> **Assigned task**
From the records below, transcribe exactly the lines that begin at the line with "Engenharia de Minas (24, 515)" and end at the line with "Anuncie (10, 2493)", both included.

> **Dataset records**
•••

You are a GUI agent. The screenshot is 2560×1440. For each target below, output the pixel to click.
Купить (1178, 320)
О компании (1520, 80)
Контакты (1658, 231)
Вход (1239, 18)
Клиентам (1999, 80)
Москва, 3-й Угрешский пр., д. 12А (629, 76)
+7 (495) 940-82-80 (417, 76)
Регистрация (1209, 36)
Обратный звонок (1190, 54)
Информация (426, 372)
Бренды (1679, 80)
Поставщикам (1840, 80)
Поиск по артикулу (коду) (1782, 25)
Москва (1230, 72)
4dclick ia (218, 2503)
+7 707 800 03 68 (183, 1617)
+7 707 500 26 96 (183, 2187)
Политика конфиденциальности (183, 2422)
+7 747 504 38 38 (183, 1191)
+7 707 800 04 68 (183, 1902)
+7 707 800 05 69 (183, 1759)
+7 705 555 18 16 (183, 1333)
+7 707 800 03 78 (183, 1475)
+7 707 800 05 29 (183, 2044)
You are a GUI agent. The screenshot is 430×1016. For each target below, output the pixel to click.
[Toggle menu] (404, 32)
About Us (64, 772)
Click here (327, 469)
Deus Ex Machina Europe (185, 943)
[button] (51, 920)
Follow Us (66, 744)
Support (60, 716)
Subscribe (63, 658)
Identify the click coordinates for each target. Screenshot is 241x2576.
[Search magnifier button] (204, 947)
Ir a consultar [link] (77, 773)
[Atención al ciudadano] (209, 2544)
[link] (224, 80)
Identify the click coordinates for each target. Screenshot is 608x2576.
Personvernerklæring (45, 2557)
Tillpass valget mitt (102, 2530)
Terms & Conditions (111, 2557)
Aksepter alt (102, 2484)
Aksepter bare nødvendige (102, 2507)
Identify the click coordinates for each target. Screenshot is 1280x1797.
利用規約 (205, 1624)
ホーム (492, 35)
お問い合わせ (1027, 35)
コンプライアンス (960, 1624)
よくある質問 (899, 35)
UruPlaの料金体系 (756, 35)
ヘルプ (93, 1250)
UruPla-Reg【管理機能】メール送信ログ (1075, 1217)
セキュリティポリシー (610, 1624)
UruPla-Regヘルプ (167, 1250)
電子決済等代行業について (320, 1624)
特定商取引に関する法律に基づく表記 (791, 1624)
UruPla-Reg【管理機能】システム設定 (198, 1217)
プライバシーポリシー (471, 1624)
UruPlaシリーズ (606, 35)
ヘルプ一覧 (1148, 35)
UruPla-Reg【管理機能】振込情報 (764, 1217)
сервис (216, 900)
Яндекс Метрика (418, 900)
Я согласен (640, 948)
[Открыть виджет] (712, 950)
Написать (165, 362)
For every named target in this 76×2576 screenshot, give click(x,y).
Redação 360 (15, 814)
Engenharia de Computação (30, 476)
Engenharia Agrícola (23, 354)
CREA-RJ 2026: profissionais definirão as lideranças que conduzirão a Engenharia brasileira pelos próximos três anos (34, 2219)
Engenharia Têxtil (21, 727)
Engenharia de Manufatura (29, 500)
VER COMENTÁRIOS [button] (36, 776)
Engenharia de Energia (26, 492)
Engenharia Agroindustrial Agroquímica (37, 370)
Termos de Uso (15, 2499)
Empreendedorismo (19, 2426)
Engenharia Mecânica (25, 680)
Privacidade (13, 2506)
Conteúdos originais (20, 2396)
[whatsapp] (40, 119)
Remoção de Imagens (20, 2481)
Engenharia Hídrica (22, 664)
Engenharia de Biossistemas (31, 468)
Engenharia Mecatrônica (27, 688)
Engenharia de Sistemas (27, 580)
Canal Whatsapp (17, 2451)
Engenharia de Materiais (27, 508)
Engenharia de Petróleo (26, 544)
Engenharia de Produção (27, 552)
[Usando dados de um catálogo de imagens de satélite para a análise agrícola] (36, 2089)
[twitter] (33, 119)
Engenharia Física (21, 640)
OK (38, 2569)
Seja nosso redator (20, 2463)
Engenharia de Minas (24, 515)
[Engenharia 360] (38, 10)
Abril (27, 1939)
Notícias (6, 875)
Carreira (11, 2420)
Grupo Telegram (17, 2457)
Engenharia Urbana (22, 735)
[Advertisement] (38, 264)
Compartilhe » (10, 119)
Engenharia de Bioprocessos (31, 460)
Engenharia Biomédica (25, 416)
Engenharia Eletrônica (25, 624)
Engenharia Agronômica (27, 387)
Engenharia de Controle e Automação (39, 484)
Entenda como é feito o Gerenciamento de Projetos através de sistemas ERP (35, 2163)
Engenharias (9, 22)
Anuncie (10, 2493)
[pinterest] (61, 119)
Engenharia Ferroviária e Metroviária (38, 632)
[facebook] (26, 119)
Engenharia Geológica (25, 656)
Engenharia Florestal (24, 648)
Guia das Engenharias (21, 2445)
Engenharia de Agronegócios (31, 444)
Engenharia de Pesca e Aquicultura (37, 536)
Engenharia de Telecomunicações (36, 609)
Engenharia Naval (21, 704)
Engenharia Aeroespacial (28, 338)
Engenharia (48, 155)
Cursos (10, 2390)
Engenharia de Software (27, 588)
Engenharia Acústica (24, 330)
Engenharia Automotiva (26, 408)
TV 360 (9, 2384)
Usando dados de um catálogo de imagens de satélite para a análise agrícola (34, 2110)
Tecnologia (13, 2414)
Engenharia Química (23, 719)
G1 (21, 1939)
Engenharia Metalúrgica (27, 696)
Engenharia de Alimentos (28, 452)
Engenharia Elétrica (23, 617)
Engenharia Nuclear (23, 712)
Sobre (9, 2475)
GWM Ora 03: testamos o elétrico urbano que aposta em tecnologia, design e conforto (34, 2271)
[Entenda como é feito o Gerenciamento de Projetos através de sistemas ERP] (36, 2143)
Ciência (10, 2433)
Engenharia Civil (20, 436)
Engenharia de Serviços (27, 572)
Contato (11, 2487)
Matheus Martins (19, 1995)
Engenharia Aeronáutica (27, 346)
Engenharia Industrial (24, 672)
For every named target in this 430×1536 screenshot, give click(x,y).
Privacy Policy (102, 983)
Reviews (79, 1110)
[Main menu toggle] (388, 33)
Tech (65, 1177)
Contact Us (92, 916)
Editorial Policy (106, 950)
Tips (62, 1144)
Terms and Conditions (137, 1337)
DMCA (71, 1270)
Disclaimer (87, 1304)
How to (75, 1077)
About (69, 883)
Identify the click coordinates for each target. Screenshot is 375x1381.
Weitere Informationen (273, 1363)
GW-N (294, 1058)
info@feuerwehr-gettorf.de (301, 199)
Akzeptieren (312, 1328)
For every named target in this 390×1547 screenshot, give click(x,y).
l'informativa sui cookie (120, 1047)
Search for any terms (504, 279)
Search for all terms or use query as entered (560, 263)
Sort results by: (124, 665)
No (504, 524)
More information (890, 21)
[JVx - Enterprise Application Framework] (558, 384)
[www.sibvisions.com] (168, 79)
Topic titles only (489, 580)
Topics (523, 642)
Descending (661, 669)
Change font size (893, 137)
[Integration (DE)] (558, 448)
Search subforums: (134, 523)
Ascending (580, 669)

•••

> **Solution below**
Engenharia de Minas (24, 515)
[Engenharia 360] (38, 10)
Abril (27, 1939)
Notícias (6, 875)
Carreira (11, 2420)
Grupo Telegram (17, 2457)
Engenharia Urbana (22, 735)
[Advertisement] (38, 264)
Compartilhe » (10, 119)
Engenharia de Bioprocessos (31, 460)
Engenharia Biomédica (25, 416)
Engenharia Eletrônica (25, 624)
Engenharia Agronômica (27, 387)
Engenharia de Controle e Automação (39, 484)
Entenda como é feito o Gerenciamento de Projetos através de sistemas ERP (35, 2163)
Engenharias (9, 22)
Anuncie (10, 2493)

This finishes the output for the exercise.